Grant number: 24/10896-6
Support Opportunities:Scholarships in Brazil - Post-Doctoral
Start date until: August 01, 2024
End date until: July 31, 2026
Field of knowledge:Biological Sciences - Biochemistry - Chemistry of Macromolecules
Principal Investigator:Sandra Martha Gomes Dias
Grantee:Pedro Paranhos Tanaka
Host Institution: Centro Nacional de Pesquisa em Energia e Materiais (CNPEM). Ministério da Ciência, Tecnologia e Inovação (Brasil). Campinas , SP, Brazil
Associated research grant:21/05726-6 - Metabolism in the microenvironment and the role of metabolic exchanges in tumor progression, AP.TEM

Abstract

The relationship between tumor cells and their microenvironment governs essential aspects of tumor biology, including the success of therapeutic responses and clinical prognosis. Immune cells, whether myeloid or lymphoid, interact with tumor cells but their actions can be inhibited by potent immunosuppressive mechanisms. The performance of immune functions is also affected by tumor metabolism itself, as, within the tumor microenvironment, carbon sources are rapidly exploited by cancer cells and are scarcely available for the immune machinery. In addition to consuming carbon, cancer cells secrete metabolic wastes that have immunosuppressive effects. Previously, our group demonstrated that high expression of the glutaminase enzyme GLS2, responsible for glutamine metabolism, is associated with a worse prognosis and lower survival in breast cancer patients, particularly in luminal and estrogen receptor-positive (ER+) subtypes (the majority of breast tumors). Such tumors with elevated GLS2 expression are not only associated with resistance to hormone therapy but are also related to suppression of the Th1 response and greater polarization of alternatively activated macrophages (i.e., with a pro-tumoral profile).

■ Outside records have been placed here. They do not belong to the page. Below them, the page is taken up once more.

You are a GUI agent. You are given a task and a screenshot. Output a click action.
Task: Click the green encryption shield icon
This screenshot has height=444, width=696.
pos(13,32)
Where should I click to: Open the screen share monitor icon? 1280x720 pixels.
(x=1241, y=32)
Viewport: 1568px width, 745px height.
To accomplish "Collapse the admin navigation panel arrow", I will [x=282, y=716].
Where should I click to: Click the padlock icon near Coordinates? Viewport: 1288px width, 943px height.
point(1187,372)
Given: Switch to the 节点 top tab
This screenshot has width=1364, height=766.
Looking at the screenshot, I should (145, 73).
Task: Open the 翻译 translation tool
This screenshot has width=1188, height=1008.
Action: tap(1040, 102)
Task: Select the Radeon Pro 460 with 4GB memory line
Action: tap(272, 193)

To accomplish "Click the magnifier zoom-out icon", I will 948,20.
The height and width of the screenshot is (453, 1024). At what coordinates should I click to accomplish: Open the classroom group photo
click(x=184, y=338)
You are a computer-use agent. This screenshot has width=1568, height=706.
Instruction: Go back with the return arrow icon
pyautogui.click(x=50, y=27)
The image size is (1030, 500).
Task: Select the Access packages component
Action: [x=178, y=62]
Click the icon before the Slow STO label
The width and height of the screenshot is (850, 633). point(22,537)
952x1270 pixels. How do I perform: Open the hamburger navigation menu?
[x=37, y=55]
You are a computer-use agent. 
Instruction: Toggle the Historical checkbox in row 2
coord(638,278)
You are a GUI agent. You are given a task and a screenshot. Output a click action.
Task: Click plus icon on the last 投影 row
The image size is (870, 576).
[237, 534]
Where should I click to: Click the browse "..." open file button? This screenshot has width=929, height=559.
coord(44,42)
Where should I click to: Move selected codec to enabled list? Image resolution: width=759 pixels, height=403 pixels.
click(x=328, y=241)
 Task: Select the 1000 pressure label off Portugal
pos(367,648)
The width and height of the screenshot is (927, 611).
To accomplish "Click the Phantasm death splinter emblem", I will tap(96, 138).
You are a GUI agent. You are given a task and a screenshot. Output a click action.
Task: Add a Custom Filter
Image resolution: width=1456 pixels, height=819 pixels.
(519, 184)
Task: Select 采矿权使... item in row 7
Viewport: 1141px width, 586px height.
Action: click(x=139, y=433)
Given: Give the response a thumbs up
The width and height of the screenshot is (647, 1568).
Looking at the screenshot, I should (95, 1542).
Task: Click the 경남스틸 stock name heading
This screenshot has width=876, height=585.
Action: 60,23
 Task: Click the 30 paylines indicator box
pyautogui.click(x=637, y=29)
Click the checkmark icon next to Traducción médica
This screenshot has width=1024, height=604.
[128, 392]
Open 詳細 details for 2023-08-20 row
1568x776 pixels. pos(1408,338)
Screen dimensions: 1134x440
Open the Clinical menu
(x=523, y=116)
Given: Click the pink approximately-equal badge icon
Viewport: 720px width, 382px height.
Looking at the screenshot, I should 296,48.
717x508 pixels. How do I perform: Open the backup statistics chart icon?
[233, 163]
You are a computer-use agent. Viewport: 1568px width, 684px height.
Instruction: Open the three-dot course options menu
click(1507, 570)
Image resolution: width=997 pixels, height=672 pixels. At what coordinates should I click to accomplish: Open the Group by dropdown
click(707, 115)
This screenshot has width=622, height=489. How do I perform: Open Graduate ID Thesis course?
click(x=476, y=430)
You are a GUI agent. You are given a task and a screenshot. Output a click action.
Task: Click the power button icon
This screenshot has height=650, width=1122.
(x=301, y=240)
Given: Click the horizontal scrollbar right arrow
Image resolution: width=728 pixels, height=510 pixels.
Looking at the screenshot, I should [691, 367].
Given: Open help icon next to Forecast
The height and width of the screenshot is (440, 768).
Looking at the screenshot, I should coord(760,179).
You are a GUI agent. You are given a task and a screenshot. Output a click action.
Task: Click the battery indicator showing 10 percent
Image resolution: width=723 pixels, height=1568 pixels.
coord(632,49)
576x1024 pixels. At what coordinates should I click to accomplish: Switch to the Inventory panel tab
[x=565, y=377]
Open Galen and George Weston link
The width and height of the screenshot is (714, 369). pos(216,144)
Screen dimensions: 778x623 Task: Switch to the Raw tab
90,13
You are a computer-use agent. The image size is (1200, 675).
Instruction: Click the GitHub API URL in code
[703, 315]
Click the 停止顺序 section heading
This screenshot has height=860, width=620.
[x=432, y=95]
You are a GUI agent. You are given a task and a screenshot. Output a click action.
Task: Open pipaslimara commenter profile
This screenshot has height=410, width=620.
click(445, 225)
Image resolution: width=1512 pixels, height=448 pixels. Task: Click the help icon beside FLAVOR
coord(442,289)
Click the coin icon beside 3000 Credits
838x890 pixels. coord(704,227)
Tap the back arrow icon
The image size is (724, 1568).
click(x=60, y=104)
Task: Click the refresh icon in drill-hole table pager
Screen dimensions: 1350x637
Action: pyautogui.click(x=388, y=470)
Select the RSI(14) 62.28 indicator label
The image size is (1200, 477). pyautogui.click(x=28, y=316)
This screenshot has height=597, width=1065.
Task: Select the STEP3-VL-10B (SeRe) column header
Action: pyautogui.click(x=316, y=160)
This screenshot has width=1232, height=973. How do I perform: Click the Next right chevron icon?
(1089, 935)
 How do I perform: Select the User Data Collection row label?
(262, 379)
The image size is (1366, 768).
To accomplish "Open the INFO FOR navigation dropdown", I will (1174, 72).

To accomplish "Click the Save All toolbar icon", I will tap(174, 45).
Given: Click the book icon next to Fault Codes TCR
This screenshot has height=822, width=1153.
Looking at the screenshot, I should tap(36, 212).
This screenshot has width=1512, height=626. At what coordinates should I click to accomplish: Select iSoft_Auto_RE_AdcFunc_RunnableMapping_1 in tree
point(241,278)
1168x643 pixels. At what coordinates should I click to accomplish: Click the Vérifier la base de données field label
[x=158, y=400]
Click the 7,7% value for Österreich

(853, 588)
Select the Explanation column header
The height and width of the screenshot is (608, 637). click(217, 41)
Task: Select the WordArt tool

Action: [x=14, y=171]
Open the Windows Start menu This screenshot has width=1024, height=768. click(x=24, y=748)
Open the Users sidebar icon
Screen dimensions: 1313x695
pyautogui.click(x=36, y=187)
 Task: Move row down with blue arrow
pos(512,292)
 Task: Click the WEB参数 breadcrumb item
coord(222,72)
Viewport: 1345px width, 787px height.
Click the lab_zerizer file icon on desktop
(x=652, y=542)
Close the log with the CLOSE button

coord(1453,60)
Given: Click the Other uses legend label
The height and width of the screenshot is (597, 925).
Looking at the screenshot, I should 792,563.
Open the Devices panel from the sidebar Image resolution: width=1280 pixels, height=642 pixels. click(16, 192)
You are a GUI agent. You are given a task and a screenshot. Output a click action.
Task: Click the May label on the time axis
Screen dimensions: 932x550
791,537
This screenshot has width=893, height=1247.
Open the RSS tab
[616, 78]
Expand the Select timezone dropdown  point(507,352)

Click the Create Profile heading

Therefore, this project aims to investigate how GLS2 is contextualized in ER+ breast cancer and its immune microenvironment. For this purpose, we will develop in vivo assays, where ER+ breast tumors will be induced in LSL-Cas9 mice with the integration of adenoviral vectors that condition gene-specific knockouts/mutations, including the GLS2 enzyme. The developed tumors will be evaluated by immunohistochemistry, flow cytometry (to assess immune infiltrates), metabolomics (to analyze glutamine metabolism), and single-cell RNA-seq for gene, population, and signaling profiling. This work is relevant because it is innovative in the fields of tumor metabolism and the analysis of the tumor-immune microenvironment relationship in response to a metabolic insult. We believe this study will highlight new therapeutic pathways for ER+ breast cancer, especially for tumors refractory to hormone therapy.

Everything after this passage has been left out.